Though on the forgetting problem, the research has gone some ways into reducing the effect. There’s two major approaches: one is to pre-train the network with a whole bunch of prior general knowledge which seems to cause a sort of partitioning effect where the network assigns some parts for different “categories” of learning, so new information uses these existing structures rather than overwriting the whole network.
Another approach is more difficult to implement as it involves looping the output of the NN back to its input, so the network constantly replays its own input and fixes onto these patterns, constantly re-teaching itself the correct response. When new information is presented, it adds to the stream. The difficulty then is that the NN doesn’t really produce a well defined output that says “I see an apple”, you still have to identify (IF-THEN) the activity pattern corresponding to an apple which is just kicking the can down the road.
Both still gradually degrade the network over time as new information is put in, so the network eventually forgets things, because there’s a limit to how much information it can hold and it has to overwrite the weights eventually, which is a problem of simply too few neurons. We’re trying to make the equivalent of an insect’s brain identify thousands of different things and respond appropriately, which isn’t possible because it simply runs out of “memory”.
Plus, on a qualitative point of view, you have to consider John Searle’s argument about computer programs. DNNs are perfectly deterministic (or pseudo-random), which is why they reduce back to ordinary programs, which can always reduce to a buch of IF-THEN statements even if a very very long list of those. You have to introduce some other “causal power” like quantum indeterminacy or just random noise to break that pattern.
The question is still out there whether brains operate on probability, but there’s strong evidence that they aren’t fully deterministic. Neural networks are a form of cellular automata, somewhat like Game of Life, which exhibit a phenomenon called “edge of chaos” where the rules of the “game” are either producing uninteresting predictable results, or devolve into unpredictable (chaotic) noise. Altering the rules slightly can produce either or, and teetering on the edge of chaos maximizes the information processing capability of the resulting network. Brains are observed to do this periodically.
Now, the question is whether the network is deterministic or indeterministic, as both are possible, and both produce distinct overall patterns of activity. Samples out of real brain tissue, and simulations thereof, point strongly to actual brain tissue being indeterministic. Then, the question is whether this is classical or quantum indeterminancy.
So, there’s still a long gap between DNNs and “intelligence” as we know it.
Sorry there is no “deus ex machina”. As far as the subject of deterministic or indeterministic, I guess that’s a rather Ontological argument addressing the meaning of reality and determinism itself.
To sum it up, the use of simple neural networks trained for specific cue phrases is just a new way to implement an Expert System. It skips the problem of obtaining the experts to write the rules by having the NN discover the rules by itself, but it still inherits the same fragility when you’re operating at the limits of their knowledge.
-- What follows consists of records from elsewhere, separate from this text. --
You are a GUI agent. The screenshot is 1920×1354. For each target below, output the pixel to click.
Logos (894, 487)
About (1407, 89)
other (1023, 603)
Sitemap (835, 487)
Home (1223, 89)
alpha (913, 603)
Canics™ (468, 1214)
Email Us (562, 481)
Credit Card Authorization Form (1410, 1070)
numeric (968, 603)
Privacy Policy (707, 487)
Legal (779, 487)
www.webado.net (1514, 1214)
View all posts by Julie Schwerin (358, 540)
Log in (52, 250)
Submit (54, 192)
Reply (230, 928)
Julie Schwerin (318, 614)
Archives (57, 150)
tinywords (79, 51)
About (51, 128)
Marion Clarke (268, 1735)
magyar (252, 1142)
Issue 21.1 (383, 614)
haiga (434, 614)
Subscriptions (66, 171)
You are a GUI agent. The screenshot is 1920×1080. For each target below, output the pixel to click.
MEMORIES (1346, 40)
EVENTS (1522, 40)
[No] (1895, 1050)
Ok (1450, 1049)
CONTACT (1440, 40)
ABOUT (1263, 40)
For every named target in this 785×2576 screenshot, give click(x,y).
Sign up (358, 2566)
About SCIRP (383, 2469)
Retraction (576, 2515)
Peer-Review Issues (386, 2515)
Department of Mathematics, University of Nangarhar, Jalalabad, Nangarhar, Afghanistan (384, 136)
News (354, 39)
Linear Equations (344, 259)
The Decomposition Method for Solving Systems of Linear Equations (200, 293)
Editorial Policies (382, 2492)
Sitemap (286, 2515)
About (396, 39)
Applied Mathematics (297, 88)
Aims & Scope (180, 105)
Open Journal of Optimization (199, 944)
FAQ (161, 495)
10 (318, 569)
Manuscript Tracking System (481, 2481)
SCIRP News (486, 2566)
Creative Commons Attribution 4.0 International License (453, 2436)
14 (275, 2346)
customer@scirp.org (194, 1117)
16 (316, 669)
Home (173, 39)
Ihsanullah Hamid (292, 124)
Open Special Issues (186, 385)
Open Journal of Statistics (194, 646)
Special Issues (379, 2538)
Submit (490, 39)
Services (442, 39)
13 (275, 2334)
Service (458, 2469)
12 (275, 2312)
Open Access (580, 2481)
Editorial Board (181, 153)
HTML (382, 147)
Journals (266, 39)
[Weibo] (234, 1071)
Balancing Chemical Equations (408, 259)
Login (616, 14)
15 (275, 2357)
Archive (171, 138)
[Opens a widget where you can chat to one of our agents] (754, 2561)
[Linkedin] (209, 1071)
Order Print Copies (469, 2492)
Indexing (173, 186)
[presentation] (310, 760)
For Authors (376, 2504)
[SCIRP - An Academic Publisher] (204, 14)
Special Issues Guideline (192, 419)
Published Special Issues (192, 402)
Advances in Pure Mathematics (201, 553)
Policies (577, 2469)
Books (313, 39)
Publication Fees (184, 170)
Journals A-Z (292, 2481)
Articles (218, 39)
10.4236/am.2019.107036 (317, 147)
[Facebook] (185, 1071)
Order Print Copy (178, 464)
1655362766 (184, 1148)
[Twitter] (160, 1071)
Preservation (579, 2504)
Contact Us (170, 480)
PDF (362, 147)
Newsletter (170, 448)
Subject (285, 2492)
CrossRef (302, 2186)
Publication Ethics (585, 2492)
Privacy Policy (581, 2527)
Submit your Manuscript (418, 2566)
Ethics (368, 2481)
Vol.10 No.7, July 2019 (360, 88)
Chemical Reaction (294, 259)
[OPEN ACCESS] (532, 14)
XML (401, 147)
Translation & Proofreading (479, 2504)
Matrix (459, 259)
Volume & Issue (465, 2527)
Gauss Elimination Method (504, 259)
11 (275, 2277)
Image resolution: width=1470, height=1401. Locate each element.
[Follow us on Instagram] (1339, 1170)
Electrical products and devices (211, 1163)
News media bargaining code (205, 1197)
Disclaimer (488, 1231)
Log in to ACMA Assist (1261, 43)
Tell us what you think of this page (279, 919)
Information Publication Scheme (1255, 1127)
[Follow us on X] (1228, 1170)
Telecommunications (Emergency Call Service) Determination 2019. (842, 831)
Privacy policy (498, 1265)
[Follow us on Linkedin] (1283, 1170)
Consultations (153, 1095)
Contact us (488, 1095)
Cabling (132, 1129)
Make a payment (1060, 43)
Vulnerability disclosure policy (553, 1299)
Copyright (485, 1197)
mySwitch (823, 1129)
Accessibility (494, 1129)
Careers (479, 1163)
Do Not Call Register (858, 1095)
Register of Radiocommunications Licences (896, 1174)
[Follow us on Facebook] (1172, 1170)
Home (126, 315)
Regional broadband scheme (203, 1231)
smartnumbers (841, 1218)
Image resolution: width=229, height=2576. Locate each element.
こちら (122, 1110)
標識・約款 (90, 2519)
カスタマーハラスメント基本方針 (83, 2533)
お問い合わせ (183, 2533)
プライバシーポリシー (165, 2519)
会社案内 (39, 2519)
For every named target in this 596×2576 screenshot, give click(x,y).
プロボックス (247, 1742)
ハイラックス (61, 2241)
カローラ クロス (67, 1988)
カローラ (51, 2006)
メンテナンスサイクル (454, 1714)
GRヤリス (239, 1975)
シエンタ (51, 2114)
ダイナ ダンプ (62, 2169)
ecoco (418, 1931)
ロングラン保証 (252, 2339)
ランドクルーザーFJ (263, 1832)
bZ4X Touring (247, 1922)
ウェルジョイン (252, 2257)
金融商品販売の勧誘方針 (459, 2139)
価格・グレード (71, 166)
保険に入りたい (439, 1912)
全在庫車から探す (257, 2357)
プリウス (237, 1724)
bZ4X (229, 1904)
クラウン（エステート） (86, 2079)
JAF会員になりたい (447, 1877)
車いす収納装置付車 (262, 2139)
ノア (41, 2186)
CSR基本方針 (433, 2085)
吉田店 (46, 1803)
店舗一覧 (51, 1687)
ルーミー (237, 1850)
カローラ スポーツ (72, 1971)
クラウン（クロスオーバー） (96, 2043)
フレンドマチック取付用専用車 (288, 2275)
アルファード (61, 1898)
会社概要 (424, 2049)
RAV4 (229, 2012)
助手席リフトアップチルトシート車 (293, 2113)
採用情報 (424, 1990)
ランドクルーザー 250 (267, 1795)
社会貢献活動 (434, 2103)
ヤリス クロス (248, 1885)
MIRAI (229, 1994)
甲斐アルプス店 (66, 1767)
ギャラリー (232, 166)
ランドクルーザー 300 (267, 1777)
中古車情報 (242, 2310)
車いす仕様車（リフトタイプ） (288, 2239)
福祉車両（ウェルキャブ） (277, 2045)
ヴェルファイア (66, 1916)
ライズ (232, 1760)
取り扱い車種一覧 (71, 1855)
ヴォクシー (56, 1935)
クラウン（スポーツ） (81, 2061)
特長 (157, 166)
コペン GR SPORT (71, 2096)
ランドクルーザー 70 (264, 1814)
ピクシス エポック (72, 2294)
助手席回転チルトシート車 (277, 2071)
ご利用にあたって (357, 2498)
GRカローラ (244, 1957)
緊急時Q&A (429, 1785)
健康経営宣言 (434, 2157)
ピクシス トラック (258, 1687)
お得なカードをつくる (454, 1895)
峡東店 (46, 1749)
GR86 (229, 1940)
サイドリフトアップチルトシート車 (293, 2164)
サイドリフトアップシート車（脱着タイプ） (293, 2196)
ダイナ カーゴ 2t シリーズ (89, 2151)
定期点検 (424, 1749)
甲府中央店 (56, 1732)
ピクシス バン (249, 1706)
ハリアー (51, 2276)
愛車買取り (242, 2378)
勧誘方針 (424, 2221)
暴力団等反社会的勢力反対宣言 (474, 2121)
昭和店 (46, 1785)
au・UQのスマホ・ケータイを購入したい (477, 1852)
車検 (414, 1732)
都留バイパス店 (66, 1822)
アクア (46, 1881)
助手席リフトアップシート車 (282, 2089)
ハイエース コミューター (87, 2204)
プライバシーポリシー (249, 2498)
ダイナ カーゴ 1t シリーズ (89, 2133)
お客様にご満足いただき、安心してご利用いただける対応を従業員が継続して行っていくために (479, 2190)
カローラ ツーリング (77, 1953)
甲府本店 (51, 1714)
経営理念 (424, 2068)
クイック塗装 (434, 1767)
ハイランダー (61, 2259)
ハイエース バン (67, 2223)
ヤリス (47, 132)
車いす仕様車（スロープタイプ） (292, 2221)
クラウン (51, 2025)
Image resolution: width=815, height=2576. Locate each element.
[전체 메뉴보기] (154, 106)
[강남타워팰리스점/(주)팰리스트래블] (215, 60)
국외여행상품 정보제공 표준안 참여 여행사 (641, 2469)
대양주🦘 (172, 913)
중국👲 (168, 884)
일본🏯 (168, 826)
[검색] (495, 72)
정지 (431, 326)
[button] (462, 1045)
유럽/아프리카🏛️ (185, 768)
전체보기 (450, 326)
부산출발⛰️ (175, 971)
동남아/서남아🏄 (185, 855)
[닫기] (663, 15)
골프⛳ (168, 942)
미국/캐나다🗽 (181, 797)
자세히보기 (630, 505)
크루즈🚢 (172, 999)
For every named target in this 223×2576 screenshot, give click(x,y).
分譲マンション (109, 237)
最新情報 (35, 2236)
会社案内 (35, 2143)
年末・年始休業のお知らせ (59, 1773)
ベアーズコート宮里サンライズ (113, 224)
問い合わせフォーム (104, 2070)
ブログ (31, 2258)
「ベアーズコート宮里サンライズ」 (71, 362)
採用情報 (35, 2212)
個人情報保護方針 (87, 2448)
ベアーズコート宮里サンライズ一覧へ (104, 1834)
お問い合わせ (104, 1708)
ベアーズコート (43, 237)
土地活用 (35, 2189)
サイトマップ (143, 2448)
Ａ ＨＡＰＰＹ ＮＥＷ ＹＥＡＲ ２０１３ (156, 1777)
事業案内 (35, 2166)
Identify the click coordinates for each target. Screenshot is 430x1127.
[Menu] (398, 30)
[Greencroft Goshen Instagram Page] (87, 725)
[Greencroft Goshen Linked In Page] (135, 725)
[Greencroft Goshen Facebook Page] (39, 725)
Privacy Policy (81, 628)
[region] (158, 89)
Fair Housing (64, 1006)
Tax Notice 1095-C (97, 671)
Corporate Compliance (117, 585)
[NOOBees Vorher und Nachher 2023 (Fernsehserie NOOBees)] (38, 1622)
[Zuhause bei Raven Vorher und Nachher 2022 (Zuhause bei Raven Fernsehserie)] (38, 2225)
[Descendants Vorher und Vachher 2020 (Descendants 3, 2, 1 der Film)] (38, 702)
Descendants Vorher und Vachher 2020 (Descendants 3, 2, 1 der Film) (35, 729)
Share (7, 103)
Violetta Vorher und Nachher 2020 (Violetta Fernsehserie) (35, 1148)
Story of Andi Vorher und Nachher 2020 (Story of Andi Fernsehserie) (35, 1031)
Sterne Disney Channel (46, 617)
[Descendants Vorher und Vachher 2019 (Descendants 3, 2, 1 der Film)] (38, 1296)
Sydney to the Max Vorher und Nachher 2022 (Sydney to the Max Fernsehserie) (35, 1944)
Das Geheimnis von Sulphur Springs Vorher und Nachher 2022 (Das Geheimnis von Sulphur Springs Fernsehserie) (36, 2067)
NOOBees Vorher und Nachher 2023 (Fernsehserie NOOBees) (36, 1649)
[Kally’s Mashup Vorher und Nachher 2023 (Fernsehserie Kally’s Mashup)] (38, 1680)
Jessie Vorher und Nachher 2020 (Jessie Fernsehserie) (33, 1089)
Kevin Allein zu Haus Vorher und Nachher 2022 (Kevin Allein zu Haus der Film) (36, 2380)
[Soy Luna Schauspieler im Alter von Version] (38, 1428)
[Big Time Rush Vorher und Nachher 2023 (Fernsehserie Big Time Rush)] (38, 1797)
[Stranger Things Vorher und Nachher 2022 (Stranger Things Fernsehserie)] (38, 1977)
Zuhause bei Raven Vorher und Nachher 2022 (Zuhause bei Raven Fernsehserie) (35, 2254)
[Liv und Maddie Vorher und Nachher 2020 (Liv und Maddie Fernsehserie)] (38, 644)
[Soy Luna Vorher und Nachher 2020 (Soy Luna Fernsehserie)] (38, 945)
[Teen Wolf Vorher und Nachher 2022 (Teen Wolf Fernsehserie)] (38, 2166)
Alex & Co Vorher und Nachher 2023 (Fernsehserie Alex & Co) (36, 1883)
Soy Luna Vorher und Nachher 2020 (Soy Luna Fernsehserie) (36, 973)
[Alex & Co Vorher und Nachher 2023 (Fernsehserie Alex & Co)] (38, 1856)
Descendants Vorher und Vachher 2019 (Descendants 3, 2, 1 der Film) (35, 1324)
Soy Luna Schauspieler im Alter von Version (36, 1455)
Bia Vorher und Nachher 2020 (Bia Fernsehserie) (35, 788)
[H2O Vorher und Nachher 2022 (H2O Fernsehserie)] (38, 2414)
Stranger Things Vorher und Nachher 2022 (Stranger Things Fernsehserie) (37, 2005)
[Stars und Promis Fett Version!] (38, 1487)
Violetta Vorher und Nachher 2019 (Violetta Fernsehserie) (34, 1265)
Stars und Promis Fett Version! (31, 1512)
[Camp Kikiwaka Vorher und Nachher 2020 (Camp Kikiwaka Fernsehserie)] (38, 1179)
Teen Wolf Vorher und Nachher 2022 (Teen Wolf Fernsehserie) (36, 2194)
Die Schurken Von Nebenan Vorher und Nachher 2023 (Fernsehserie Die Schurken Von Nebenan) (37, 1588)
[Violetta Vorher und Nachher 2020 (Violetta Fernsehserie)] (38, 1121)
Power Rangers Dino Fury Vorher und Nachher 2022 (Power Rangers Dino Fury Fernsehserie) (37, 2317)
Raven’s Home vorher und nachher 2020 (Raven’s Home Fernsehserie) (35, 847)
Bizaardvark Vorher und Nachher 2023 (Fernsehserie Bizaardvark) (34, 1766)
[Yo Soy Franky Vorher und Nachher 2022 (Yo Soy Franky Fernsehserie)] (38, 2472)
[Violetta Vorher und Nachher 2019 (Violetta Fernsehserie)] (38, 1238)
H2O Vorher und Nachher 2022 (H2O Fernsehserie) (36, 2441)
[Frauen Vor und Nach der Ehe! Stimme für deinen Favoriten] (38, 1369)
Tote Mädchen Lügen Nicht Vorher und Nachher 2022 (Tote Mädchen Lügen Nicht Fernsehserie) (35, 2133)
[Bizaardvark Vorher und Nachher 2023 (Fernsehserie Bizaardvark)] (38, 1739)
http://home.klebos.net/philip.sargent/book/7_knowledge_based_systems.html
>”Simple expert systems are fragile when dealing with problems at the edges of their expertise for a fundamental reason: such systems often have the ‘absent equals false’ assumption built in to their inference systems. Taking the step to more sophisticated systems and away from ‘complete’ problems requires moving from normal logic to three-valued logic: true, false and maybe, and the manipulation of ‘maybes’ has the same problems earlier discussed in connection with NULL values in databases.”
>”This fragility with respect to absent knowledge is why simple systems built using commercial expert system shells usually succeed with small, complete problem domains but can fail disastrously when attempts are made to scale them up for real problems.”
This failure of expert systems is mainly what lead to the “AI winter”, or the disillusionment about AI after the initial hype.
read the whole article to see what you’d done for text -> speech and then found you wimped out and recorded it!
Oh, I hadn’t thought of that. I guess I could very easily have done the same thing I did for my object recognizer and used Festival. It would especially easy since I still have it installed on the Pi.
I just tried it and it worked fine:
#os.system(‘aplay audio_customer_greeting_order_pizza.wav’)
os.system(“echo %s | festival –tts” % “Hi. Id like to order one small pizza.”)
https://elinux.org/RPi_Text_to_Speech_(Speech_Synthesis)
https://hackaday.com/2017/06/14/diy-raspberry-neural-network-sees-all-recognizes-some/
I modified the code on GitHub to include the use of Festival text-to-speech. I kept the previous versions which use prerecorded speech there too. Uncomment whichever you want to use. I also added a sample conversation using Festival to the article above.
A while ago I sought a decent, free, computer transcription solution. My thinking is to record the audio of meetings and transcribe them using software so that the audio could be text searchable. It didn’t have to be all that accurate and I’m transcribing English from native speakers in a conference room.
I’m a software guy (C is my #1 language) but the open source tools are obtuse and difficult to adopt and they seem mostly focused on short phrases common in “command” systems, not for freeform speech transcription. Simple “transcribe this .wav file to a block of text” command line “hello world” examples are beyond most/all, but I’ll be honest I have only spent a couple hours researching this. I haven’t looked into DeepSpeech, yet; it looks more promising.
Pointers for a free and easy way to take a .wav and generate a .txt would be greatly appreciated. And for folks developing speech recognition, having this capability as a “first test” is always advised to gain adoption of your software and expanding the community.